Голос у нее был возбужденный и слегка заплетающийся, больной, это уж точно.
— Почему о вас никто не позаботится и не положит спать?
— Обо мне некому заботиться. Был тут один — утром, или нет, днем еще, ушел в аптеку и не вернулся. Я думаю, он теперь никогда не вернется. А я умру. Я правда умру. Я хочу умереть. Я не хочу жить, если все так плохо. Если ни на кого нельзя положиться. Приходите на похороны, Кузьмин.
Она повесила трубку, а я вдруг почувствовал себя крайне неуютно. Почему меня так растревожили ее слова, я и сам не знаю. Эта Марина совсем не из тех женщин, которые мне нравятся. Она и вообще не женщина, а так, сорванец какой–то. С такими всегда что–нибудь случается. Живут через пень колоду, способны на самые дикие поступки, а в прошлом у них, несмотря на юный возраст, такая чехарда, что только за голову схватишься.
Но я вовремя одернул себя. Какое право имею я судить ее?
Нечего мне судить о людях, если я начисто лишен этой способности. А если мне жалко эту чужую больную девчонку, то, значит, надо о ней позаботиться.
Я набрал номер Семена. Дома была только Лиля. Я, как мог вразумительнее, объяснил, что случилось.
Спросил, с кем эта Марина живет, что она за человек.
— Она прекрасный человек, — сказала Лиля, — очень серьезный человек.
Лиля дала мне ее адрес. Это было довольно далеко от завода, да я еще зашел в аптеку, купил лекарство. В общем, со времени нашего разговора прошло часа два.
Ее фамилии я не знал, потому позвонил сразу в несколько звонков. Открыл какой–то мастеровой с фингалом под глазом, из всех дверей торчали любопытные соседи.
— Где больная? — нашелся я.
Они показали на дверь. Я постучал. Те несколько секунд, что я ждал разрешения войти, были для меня очень тревожны. Никто так и не ответил, и тогда я вошел. При минимуме мебели в комнате был чудовищный кавардак. Немыслимый. Почему–то были выбиты стекла, и на полу вперемешку валялись осколки стекла и черепки разбитых чайных чашек. На полу у разбитого окна — подушка. На подоконниках лежали тающие сугробы. Под окнами стояли лужи.
И среди всего этого, на кровати, стоящей недалеко от окна, лежала Марина, а на лице у нее был снег. Это было так страшно — снег на лице, что у меня затряслись руки.

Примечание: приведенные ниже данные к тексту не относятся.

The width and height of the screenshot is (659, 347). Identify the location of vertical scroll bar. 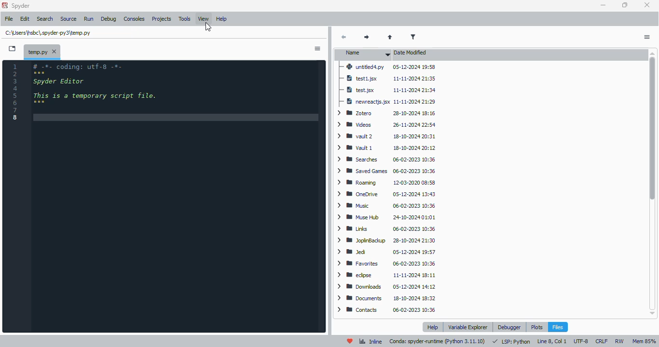
(653, 128).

Я подумал: уж не мертвая ли она? Подбежал. Нет. Она дышала. А снег на ее лице все же таял. Я не знал, за что приняться. Прежде всего заткнул дыру подушкой, потом сунул ей под мышку градусник. Потом побежал на кухню, налил из чужого чайника воды в чужой ковш, чтоб дать запить лекарство. Соседи не возражали, так как думали, что я врач. Я будил ее долго, уговаривал проглотить антигриппин. Она наконец открыла мутные глаза. Сказала хрипло:
— А, Стасик, ты пришел.
Стасик так Стасик. Объяснять, кто я такой, не имело смысла. Вряд ли она помнила о разговоре со мной. А впереди было много работы. Вставить стекла сегодня было уже нельзя. Тем более что они были такой необычной круглой формы. Я пошел опять к соседям и попросил хотя бы фанеры. Человек с фингалом дал мне ее и предложил помощь. Две соседки принесли вату, чтоб заткнуть щели. Потом я мел стекла и черепки, поранил палец, мне его дружно бинтовали и заливали йодом. Кто–то принес рефлектор, чтоб согреть застуженный воздух. Градусник показывал тридцать девять и семь. У нее начался бред.